Top of EXCERPTED PASSAGE

UW Health nurses call for union recognition on Labor Day

UW Health nurses argue patient care is suffering as fewer and less experienced nurses are being asked to shoulder a greater burden. 

Speaking over the weekend at a news conference organized by advocates for unionization, UW Health nurse Shari Signer said cuts to staffing ratios and benefits as well as nurse training hours have strained an already dwindling workforce. Over 1,500 UW Health nurses have indicated support for forming a union, according to a release from SEIU Health Care Wisconsin. 

“Now our new nurses are thrown in with a full load, and if they need help, odds are they have no one to turn to other than another new nurse because so many experienced nurses have left UW,” Signer said. “This is not right. It’s not right for new nurses, it’s not right for experienced nurses. Most importantly, it is not right for our patients.” 

Nurses on Friday gave official notice of plans to strike from 7 a.m. Sept. 13 to 7 a.m. Sept. 16. SEIU Healthcare Wisconsin says a “strong majority” of nurses employed by UW Health are calling for union recognition from hospital leadership. A previous union contract with SEIU expired in 2014, the release shows. 

But UW Health says it’s uncertain whether the health system can engage in collective bargaining under the state’s Act 10 law, arguing the planned strike will put patients at risk.

Attorney General Josh Kaul has issued an opinion saying while UW Health isn’t required to engage in union discussions, it can do so. But the health system points to differing opinions from the Wisconsin Legislative Council, Legislative Reference Bureau, and internal and external legal counsel. 

In a statement in late August, UW Health said the planned strike “will be unpleasant for patients and for our staff, but we will get through it and never lose sight of our shared mission to meet the needs of our patients.” 

SEIU Healthcare Wisconsin President Pat Raes said some people believe the push for unionization only seeks to improve wages and benefits for nurses. 

“That’s not the case,” she said. “More importantly, nurses advocate daily, hourly and every minute for our patients. And forming a union gives us the right to advocate better.” 

She pointed to studies showing nursing homes with union workers have lower rates of COVID-19 infection, while acute care hospitals with nursing unions have a higher nurse-to-patient ratio, leading to better health outcomes. 

Several Dem lawmakers spoke in support of the nurses seeking union representation, including U.S. Rep. Mark Pocan of the Town of Vermont and Reps. Francesca Hong of Madison and Dianne Hesselbein of Middleton.

Bottom of EXCERPTED PASSAGE

COMPLETE THE FOLLOWING:
A) Answer these questions about the article on UW Health nurses:
(i) How many UW Health nurses have shown support for forming a union?
(ii) In what year did the earlier union contract with SEIU expire?
(iii) At what time and on what date is the planned strike set to end?
B) Rewrite the part of the article on UW Health nurses starting at "Attorney General Josh" and ending at "benefits for nurses.", changing "unpleasant" to "difficult".
The items that follow come from a different source than the article.

Top of SOURCE INFORMATION

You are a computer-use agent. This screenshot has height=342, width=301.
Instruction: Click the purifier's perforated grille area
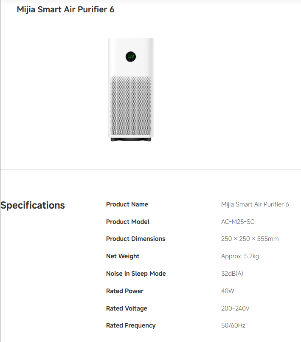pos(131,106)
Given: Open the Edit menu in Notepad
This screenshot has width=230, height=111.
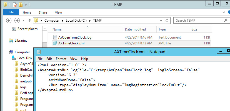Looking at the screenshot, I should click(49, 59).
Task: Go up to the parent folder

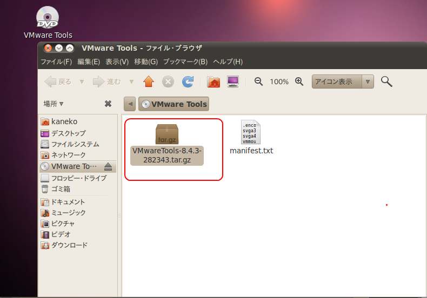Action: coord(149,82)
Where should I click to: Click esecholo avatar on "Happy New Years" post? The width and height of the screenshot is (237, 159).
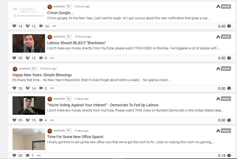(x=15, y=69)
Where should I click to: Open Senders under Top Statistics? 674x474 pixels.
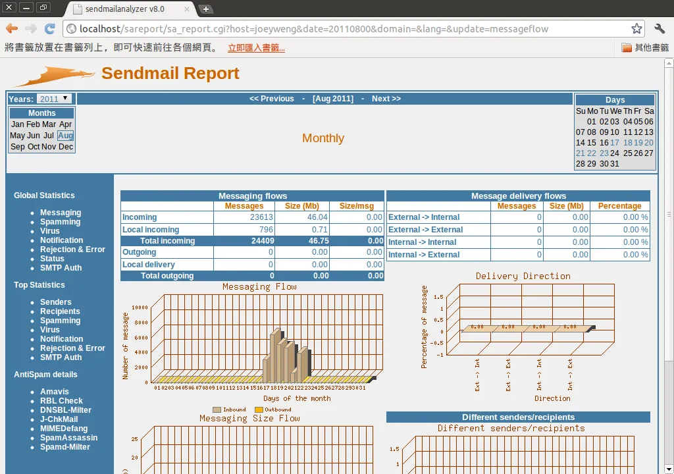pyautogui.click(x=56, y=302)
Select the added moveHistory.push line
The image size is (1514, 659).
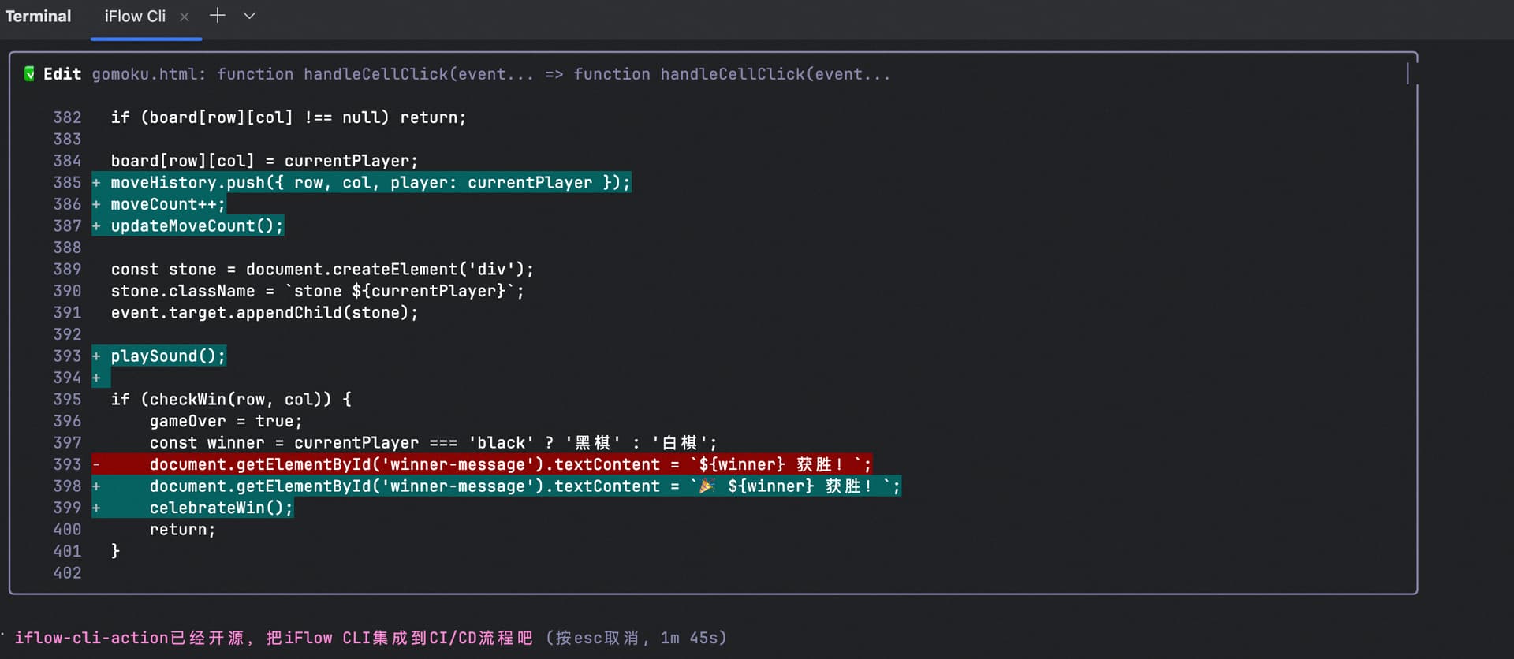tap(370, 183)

Bottom of SOURCE INFORMATION
Top of SOURCE INFORMATION

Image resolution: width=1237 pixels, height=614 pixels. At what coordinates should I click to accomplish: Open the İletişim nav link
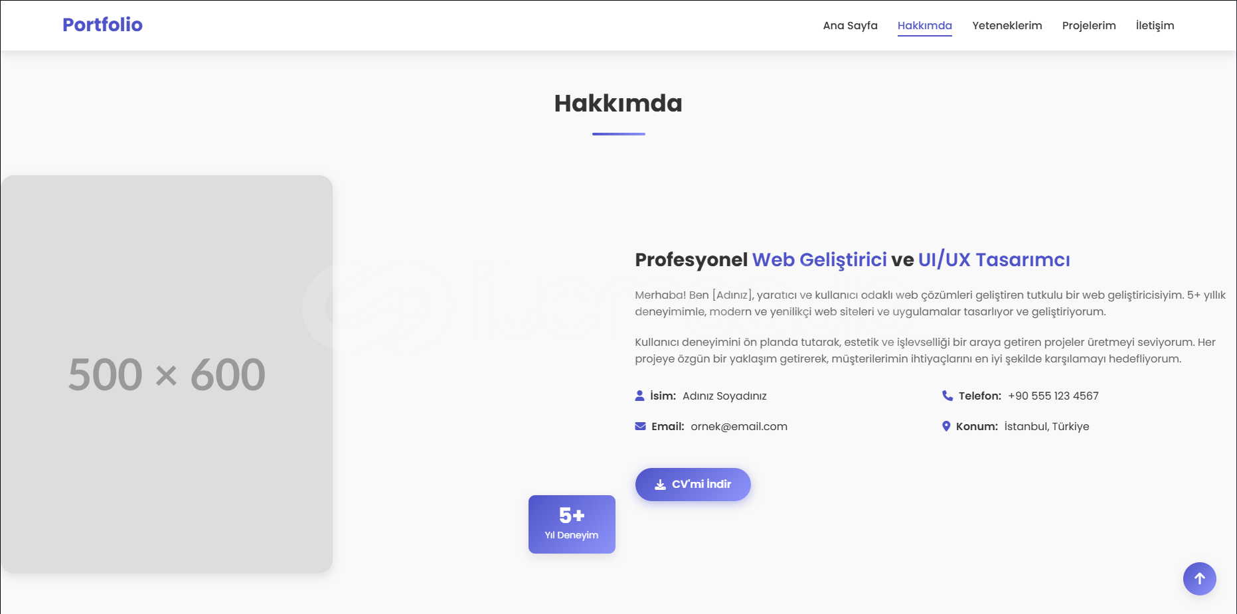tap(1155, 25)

Bottom of SOURCE INFORMATION

EXPECTED RESULTS:
A)
(i) Over 1,500
(ii) 2014
(iii) 7 a.m. Sept. 16

B)
Attorney General Josh Kaul has issued an opinion saying while UW Health isn’t required to engage in union discussions, it can do so. But the health system points to differing opinions from the Wisconsin Legislative Council, Legislative Reference Bureau, and internal and external legal counsel. 

In a statement in late August, UW Health said the planned strike “will be difficult for patients and for our staff, but we will get through it and never lose sight of our shared mission to meet the needs of our patients.” 

SEIU Healthcare Wisconsin President Pat Raes said some people believe the push for unionization only seeks to improve wages and benefits for nurses.